* Task objective
All lines from the one containing "Switch map to Sat. satellite view" through the final line of the entries are to be written out verbatim; no other line is to be included.

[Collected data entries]
++++
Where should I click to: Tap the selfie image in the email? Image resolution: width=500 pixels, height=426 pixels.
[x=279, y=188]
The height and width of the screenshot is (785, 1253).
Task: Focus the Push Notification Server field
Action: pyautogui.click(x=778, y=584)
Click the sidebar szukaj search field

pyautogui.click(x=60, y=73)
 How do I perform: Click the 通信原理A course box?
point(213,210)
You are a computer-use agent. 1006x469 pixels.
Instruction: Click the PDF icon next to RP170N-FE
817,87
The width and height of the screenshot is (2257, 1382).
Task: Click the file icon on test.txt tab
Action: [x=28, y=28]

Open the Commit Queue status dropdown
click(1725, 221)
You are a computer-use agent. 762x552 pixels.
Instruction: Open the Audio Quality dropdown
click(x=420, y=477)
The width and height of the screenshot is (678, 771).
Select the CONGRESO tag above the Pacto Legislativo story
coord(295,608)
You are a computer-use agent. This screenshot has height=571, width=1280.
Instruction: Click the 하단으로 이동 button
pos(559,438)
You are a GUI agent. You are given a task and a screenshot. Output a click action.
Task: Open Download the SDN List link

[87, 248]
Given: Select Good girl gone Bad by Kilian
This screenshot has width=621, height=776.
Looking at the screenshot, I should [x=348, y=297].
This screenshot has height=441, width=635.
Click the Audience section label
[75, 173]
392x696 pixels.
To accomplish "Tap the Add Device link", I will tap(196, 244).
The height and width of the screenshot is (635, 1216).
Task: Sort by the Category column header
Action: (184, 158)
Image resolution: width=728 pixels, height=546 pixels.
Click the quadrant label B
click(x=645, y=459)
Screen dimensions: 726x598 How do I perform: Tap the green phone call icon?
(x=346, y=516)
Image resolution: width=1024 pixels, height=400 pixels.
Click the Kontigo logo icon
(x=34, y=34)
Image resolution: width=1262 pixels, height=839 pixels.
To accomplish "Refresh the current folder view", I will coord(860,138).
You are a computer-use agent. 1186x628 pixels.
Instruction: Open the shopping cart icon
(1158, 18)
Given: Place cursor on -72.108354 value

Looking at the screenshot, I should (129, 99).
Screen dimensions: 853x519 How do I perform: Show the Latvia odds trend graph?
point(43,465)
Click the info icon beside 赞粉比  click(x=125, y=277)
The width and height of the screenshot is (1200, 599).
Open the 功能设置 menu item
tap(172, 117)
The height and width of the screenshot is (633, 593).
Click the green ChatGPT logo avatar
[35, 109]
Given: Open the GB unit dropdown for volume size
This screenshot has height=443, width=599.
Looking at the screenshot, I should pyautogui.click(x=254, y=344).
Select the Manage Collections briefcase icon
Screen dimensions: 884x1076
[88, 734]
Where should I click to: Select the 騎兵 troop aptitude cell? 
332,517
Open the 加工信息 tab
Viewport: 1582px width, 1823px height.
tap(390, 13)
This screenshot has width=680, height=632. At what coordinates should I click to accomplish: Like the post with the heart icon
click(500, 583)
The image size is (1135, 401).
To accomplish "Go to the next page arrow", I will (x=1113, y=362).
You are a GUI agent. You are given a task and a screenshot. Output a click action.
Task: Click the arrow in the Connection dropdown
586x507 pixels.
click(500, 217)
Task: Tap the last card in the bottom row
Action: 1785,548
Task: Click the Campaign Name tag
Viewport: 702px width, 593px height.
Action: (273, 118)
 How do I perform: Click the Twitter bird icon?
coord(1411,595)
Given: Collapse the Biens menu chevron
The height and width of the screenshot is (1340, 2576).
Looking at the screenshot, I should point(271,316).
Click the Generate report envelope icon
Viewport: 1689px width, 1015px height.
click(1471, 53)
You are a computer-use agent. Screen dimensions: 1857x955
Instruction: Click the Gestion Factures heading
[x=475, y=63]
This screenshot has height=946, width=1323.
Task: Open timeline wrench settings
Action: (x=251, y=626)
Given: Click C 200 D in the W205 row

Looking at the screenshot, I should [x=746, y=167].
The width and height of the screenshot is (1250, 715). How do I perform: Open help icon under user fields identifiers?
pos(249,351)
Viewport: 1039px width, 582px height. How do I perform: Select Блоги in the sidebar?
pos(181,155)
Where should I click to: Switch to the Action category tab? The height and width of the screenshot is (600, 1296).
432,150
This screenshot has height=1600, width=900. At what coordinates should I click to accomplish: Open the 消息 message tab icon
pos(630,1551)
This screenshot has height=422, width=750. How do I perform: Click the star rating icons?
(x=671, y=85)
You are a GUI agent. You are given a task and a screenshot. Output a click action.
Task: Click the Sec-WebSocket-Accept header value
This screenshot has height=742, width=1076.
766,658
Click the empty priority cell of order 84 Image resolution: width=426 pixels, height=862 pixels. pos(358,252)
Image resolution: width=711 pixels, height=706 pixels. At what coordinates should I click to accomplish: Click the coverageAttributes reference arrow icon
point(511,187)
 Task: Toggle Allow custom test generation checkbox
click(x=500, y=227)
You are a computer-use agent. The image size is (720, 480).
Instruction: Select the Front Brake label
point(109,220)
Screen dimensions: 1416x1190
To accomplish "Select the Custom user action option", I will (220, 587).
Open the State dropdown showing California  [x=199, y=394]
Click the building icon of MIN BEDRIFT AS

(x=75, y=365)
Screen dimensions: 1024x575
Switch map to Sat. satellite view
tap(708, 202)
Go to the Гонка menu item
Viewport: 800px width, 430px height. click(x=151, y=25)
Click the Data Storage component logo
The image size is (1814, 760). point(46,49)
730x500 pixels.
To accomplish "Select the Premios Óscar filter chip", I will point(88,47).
++++
* Your response
Switch map to Sat. satellite view
tap(708, 202)
Go to the Гонка menu item
Viewport: 800px width, 430px height. click(x=151, y=25)
Click the Data Storage component logo
The image size is (1814, 760). point(46,49)
730x500 pixels.
To accomplish "Select the Premios Óscar filter chip", I will point(88,47).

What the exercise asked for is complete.